Valentine's Day Is Coming

Once, a coworker asked me if I knew any good love quotes from Shakespeare.  Apparently it was his anniversary and he was working on something for his wife.  I asked him to be more specific.  While there's plenty of love to be found in the works, there aren't too many happy marriages :).  (I think we ended up with something from Romeo and Juliet).

Anyway, as Valentine's Day approaches I thought I'd go coming for some of the more obvious Cupid references.  At first Sonnet 153 leapt right out at me, but then I saw Sonnet 154.  I'm not a big student of the sonnets, so maybe somebody can explain this to me?

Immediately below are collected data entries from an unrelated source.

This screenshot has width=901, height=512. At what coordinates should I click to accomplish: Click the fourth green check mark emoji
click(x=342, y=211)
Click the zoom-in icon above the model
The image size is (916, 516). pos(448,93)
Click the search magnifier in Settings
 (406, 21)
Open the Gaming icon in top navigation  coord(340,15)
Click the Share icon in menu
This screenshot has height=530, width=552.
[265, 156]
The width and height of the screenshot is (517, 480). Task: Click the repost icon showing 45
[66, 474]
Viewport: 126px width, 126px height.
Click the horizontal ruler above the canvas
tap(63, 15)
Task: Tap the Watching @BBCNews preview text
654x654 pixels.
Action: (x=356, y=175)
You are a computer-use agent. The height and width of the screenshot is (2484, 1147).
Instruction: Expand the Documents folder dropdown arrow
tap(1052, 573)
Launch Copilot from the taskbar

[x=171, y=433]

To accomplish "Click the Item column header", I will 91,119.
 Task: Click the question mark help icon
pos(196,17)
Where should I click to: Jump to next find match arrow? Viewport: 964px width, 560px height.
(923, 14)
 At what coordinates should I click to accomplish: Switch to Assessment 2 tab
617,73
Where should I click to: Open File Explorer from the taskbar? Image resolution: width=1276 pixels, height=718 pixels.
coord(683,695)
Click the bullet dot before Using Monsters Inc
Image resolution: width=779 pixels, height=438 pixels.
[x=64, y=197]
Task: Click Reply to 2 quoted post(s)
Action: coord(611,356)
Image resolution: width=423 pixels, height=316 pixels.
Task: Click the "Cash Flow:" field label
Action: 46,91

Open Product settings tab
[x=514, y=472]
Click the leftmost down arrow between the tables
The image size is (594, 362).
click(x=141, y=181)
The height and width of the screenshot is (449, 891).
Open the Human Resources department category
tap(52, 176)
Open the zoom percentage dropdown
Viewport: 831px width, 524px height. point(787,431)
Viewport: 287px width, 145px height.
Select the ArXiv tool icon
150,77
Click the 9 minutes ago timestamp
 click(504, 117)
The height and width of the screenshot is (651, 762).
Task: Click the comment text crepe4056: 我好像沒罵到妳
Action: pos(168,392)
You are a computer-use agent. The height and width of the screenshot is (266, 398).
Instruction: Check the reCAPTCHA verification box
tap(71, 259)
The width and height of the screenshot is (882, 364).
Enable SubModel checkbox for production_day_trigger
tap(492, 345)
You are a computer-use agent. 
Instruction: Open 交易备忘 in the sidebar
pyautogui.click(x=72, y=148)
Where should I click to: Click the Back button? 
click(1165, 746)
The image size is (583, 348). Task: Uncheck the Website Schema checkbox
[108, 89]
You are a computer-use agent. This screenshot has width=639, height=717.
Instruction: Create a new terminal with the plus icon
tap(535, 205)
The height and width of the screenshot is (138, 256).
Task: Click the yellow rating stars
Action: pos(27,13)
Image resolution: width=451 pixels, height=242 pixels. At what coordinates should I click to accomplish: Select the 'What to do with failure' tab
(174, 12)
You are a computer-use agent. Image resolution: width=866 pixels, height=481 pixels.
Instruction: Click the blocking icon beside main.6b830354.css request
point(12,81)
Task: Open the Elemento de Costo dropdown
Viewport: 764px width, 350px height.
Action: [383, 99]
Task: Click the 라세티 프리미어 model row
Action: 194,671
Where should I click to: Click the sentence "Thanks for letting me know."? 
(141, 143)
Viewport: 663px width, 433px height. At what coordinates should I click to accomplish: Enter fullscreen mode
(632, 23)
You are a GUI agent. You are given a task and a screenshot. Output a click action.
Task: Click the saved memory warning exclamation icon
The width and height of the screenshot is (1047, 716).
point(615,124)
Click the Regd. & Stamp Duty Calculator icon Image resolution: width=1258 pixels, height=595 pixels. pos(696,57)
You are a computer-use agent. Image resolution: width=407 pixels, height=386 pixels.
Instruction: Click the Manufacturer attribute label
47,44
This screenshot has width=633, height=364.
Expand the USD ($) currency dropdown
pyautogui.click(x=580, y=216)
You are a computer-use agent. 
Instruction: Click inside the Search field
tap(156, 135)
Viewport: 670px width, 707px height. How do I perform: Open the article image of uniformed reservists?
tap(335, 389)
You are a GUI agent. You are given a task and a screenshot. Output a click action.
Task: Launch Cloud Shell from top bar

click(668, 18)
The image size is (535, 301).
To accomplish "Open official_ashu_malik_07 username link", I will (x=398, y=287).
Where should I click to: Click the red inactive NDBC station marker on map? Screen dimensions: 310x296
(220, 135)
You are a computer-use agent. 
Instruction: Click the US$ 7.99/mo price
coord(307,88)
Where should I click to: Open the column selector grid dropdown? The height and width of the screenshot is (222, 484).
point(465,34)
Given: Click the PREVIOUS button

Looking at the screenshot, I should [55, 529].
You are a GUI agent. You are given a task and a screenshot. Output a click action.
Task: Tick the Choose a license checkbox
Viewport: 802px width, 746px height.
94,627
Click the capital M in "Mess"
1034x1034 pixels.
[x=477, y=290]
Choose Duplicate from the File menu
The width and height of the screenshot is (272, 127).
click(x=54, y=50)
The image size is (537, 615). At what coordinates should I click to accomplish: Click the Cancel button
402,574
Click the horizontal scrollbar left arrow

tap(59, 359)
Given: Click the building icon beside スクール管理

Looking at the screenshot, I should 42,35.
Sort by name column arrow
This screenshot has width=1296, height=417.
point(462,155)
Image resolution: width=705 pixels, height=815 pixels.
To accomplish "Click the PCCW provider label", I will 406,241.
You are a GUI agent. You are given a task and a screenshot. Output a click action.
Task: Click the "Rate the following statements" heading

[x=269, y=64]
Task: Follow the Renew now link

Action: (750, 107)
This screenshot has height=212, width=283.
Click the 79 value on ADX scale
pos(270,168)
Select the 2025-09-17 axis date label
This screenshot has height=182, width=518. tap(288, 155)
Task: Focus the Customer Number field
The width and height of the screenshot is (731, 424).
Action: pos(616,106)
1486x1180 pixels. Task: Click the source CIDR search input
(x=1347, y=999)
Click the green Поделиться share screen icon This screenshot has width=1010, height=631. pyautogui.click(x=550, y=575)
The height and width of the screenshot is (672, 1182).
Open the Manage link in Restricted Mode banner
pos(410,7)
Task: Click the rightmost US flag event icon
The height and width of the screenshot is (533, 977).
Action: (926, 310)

Cupid laid by his brand, and fell asleep:

A maid of Dian's this advantage found,

And his love-kindling fire did quickly steep

In a cold valley-fountain of that ground;

Which borrow'd from this holy fire of Love

A dateless lively heat, still to endure,

And grew a seething bath, which yet men prove

Against strange maladies a sovereign cure.

But at my mistress' eye Love's brand new-fired,

The boy for trial needs would touch my breast;

I, sick withal, the help of bath desired,

And thither hied, a sad distemper'd guest,

But found no cure: the bath for my help lies

Where Cupid got new fire--my mistress' eyes.


The little Love-god lying once asleep

Laid by his side his heart-inflaming brand,

Whilst many nymphs that vow'd chaste life to keep

Came tripping by; but in her maiden hand

The fairest votary took up that fire

Which many legions of true hearts had warm'd;

And so the general of hot desire

Was sleeping by a virgin hand disarm'd.

This brand she quenched in a cool well by,

Which from Love's fire took heat perpetual,

Growing a bath and healthful remedy

For men diseased; but I, my mistress' thrall,

Came there for cure, and this by that I prove,

Love's fire heats water, water cools not love.

Are those not almost the exact same sonnet?  I don't really have the attention span here at work to dissect the whole thing, so I'm going to assume that the ending is fundamentally different for each, but the setup's certainly the same, isn't it?  Cupid falls asleep, the nymphs come and steal his little bow and arrow and shove it in the water to cool it off.  Only instead of cooling it off, it produces a hot spring that men come to soak in.  153's ending makes clear sense - Cupid see's my mistress' eyes and that is enough to light his torch again, and the cure for the poet's ills is not the hot bath, but his mistress' eyes as well.  But what's 154 mean?  He went to the bath to try to stop thinking about his mistress, and it didn't work for him?